When it comes to EV development, this is all crucial. In taking away the engine and its inherent NVH signature, EV developers have created a new reference for NVH impressions, in which things that were previously drowned out may become disturbing or even obtrusive. Added to that is a substantial increase in vehicle weight as well as changes to the architecture and tyre behaviour. As a result, there is a new science around re-optimising ride and NVH.
What does all this mean for overall vehicle development?
Well, because our simulator allows engineers to carry out much more development in the virtual world, an OEM can dramatically delay the point at which it needs to build expensive prototype vehicles. Optimising ride and NVH digitally is just one example - there are many other development disciplines.
With some new car development programmes requiring up to 100 different prototypes, each of which can come with a six or seven-figure price tag, it doesn’t take long for a simulator to pay for itself.

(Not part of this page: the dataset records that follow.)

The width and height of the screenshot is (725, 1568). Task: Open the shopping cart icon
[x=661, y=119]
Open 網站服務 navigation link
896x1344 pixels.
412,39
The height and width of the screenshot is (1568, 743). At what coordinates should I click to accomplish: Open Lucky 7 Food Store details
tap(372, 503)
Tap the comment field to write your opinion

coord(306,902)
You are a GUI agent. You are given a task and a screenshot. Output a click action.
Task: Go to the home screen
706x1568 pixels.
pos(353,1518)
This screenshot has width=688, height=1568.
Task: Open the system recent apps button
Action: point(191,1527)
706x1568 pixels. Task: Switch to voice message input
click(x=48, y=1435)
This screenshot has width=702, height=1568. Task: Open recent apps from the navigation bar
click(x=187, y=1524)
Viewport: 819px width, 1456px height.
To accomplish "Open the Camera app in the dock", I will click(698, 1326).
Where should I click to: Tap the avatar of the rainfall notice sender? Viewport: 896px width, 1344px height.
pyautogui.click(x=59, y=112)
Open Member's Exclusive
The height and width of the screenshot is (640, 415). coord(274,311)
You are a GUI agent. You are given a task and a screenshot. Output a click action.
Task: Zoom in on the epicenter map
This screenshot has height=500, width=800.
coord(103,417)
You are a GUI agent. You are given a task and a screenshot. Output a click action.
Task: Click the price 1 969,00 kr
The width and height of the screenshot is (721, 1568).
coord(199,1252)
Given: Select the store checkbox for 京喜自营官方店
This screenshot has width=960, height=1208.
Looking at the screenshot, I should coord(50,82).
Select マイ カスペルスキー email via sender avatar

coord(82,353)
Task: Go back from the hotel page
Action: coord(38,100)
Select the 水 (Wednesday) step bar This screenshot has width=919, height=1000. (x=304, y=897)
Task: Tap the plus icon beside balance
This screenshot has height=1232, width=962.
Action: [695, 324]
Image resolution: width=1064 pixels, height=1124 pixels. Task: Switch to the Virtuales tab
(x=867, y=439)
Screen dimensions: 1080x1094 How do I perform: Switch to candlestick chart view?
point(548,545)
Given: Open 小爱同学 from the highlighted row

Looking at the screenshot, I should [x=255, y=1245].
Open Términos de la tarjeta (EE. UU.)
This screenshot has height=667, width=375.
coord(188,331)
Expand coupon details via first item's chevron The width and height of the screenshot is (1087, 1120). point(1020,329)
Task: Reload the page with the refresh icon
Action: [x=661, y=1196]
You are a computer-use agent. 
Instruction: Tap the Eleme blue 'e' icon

But that then leads on to another key decision. With vehicle programs typically taking 3 – 5 years, manufacturers who aren’t already factoring the very latest driving simulator technology into their development need to do so now – or risk being left behind.
By enabling an OEM to carry out more development than ever before in the digital world –providing complete repeatability, total safety, not to mention significant cost savings – a simulator is vital to the engineering process, and the wonderful thing is that we’ve not even scratched the surface of what our technology can do. The race is on.